If you can mindfully reconnect with your body’s movement patterns, and take time to reframe how you view your running, you can reset your state of mind and find joy in it again.

The Dangers of Comparison and Expectation

One of the quickest ways to lose your love for running is to let someone else define what your running should look like. It’s easy to feel like you should be running more, should be getting faster, should be following a strict plan. But none of those things matter if they don’t align with what actually makes you happy.

Comparison can trick you into believing that your progress isn’t enough, that your version of running isn’t “real” if it doesn’t look like someone else’s. But the truth is, your relationship with running is yours alone. No one else gets to define what it looks like or how much it matters.

Running – Life’s Metaphor

We get caught up in progress, outcomes, and what others are doing. But joy isn’t something that just happens, it’s something you cultivate. If you neglect it, it fades. If you nurture it, it thrives. If you’re constantly chasing what others are doing, you’ll never feel like you’re enough. But if you turn inward and focus on what truly brings you fulfilment, I believe you’ll be on closer to the right path.

Final Thoughts

If running feels heavy right now, if you’re feeling burnt out or uninspired, take a step back. Forget what others are doing. Forget what your past self was doing. Forget the training plans and the mileage goals. Just focus on what you actually want from running.

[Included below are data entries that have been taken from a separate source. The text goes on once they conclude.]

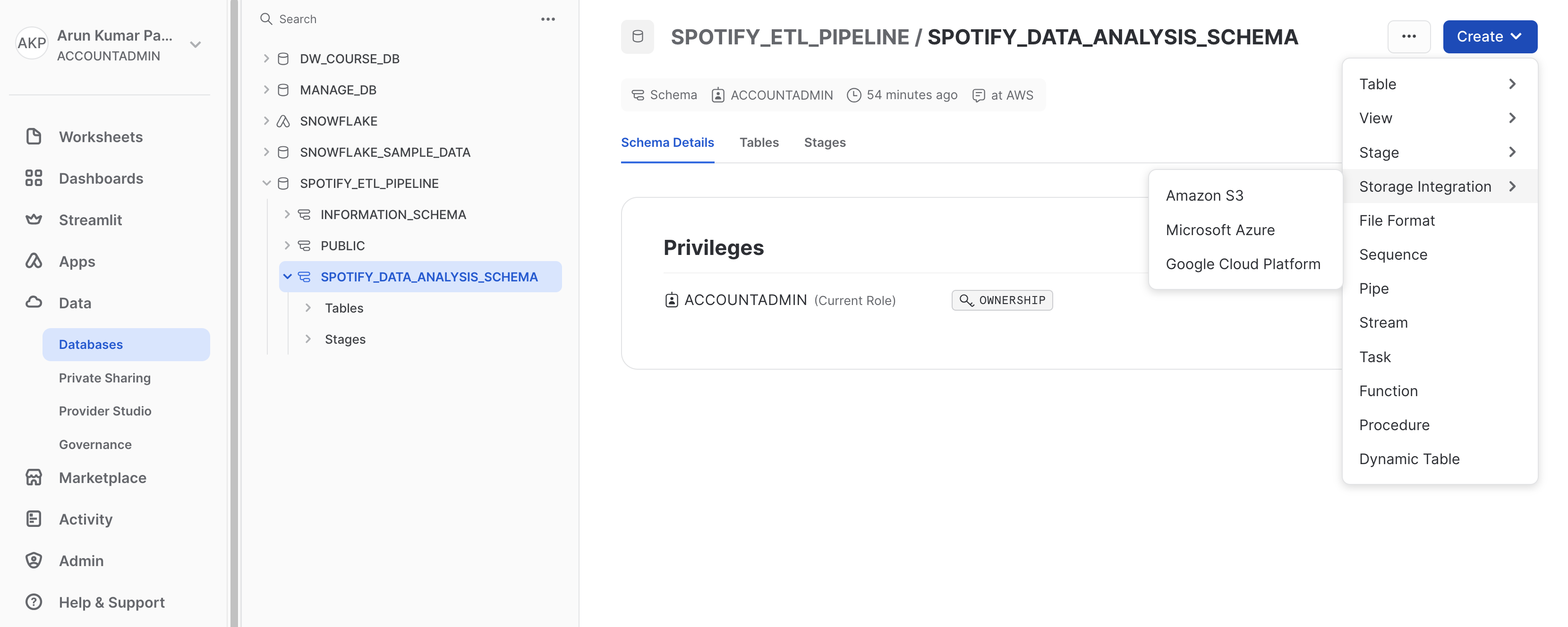Click the Snowflake database icon
This screenshot has height=627, width=1568.
tap(284, 120)
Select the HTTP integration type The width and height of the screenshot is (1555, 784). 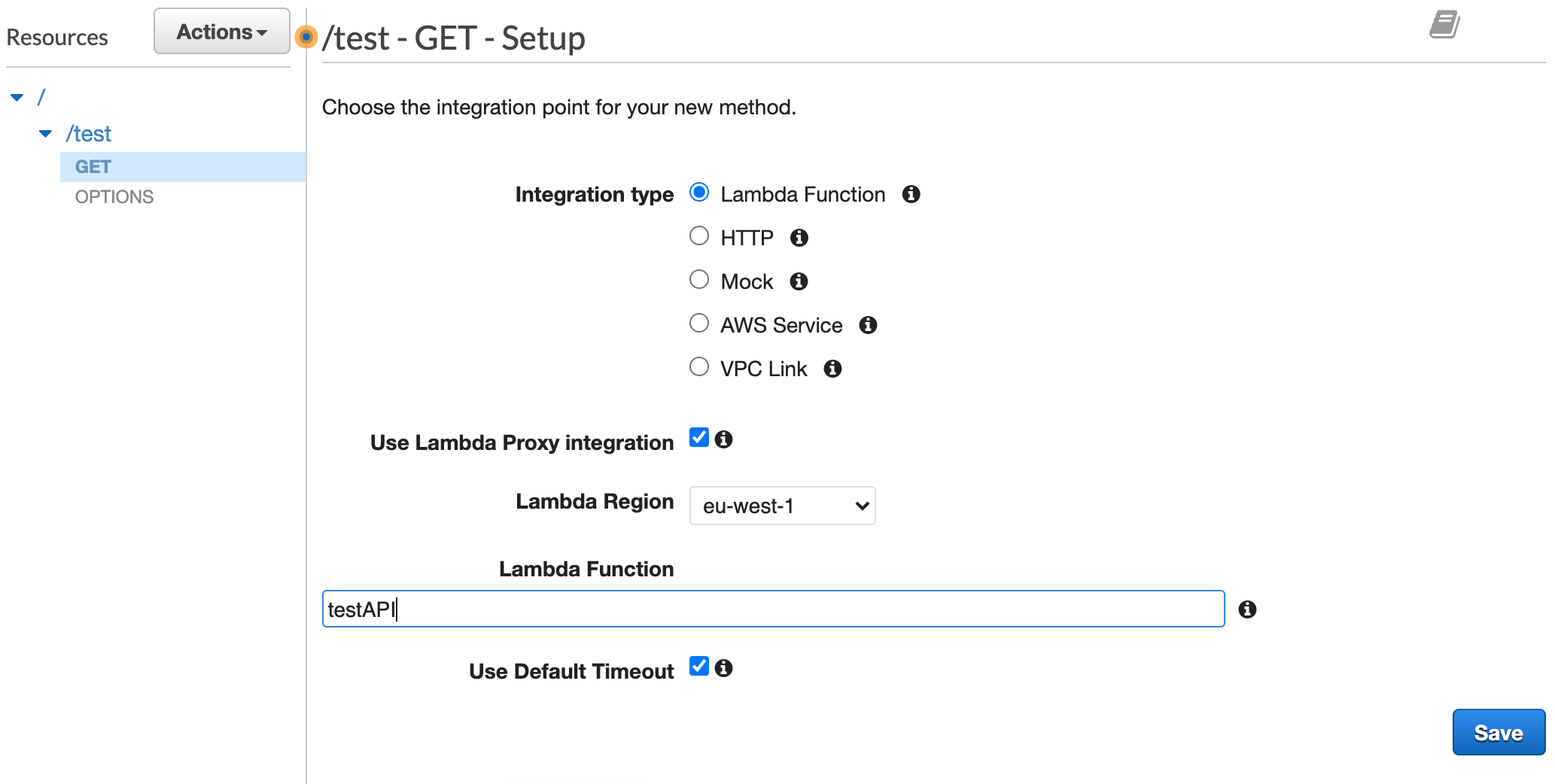click(x=698, y=236)
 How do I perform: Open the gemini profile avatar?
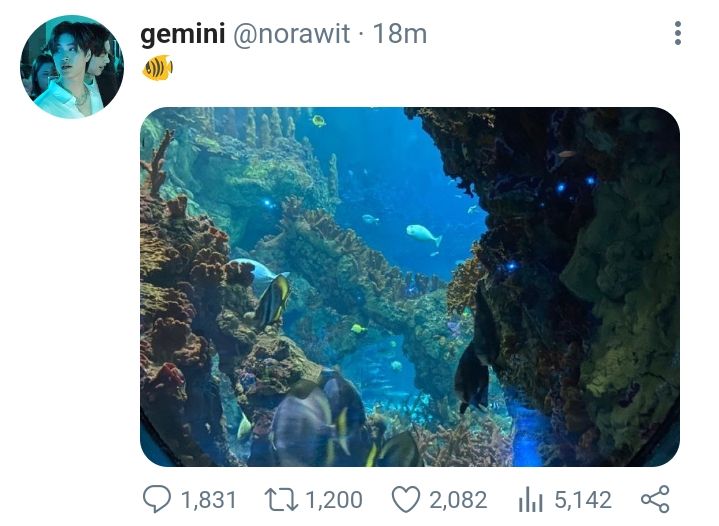pos(71,67)
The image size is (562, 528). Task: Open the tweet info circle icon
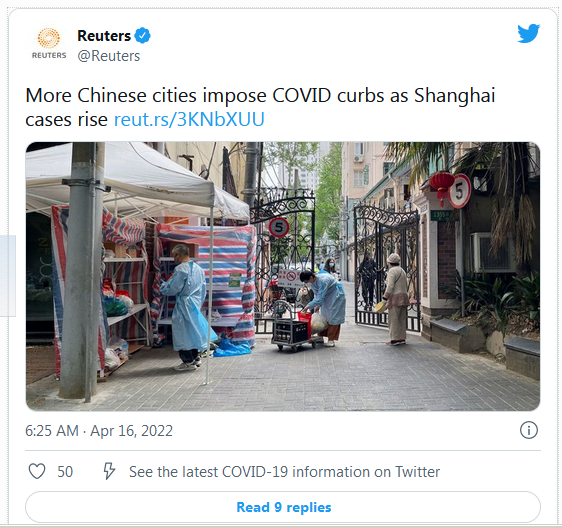[x=529, y=430]
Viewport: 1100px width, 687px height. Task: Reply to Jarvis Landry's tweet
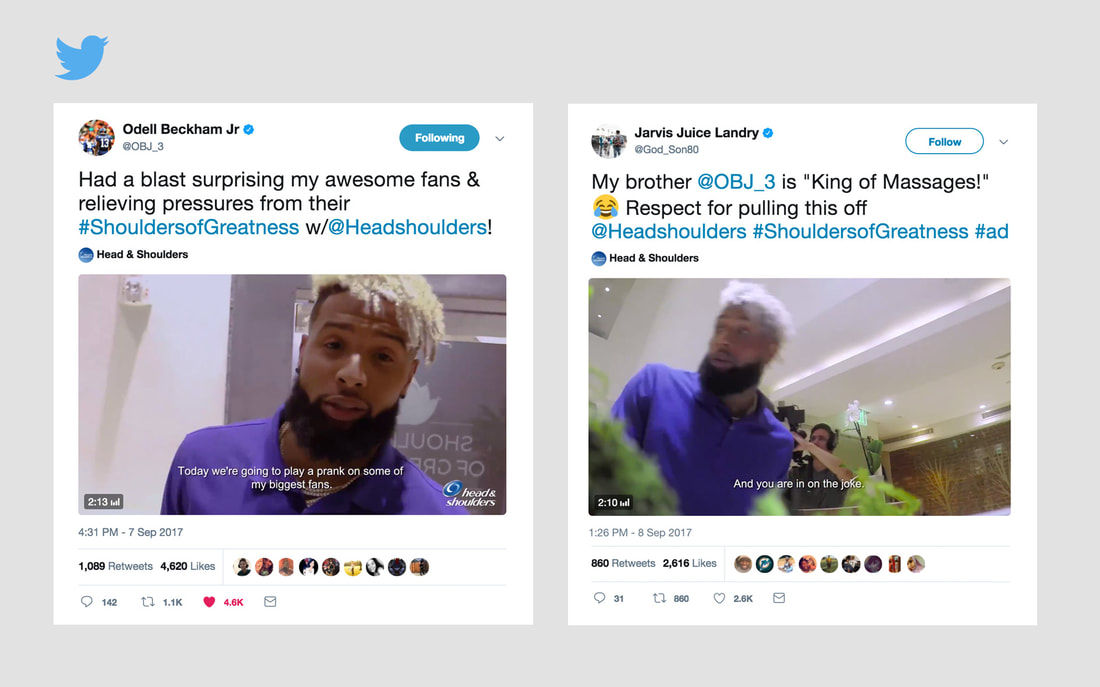pyautogui.click(x=599, y=598)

That might mean running less, taking a break, hiking more, cross-training, or shifting your focus entirely for a while. None of that means you’re “falling behind.” It means you’re listening to yourself, which is the most important skill any runner can develop.

Your love for running is not a given, it’s something to be protected and prioritised. If you focus on keeping that love alive, everything else – progress, consistency, even performance – will take care of itself.

Thanks again for reading and subscribing.

Run the runnable, and keep showing up for yourself!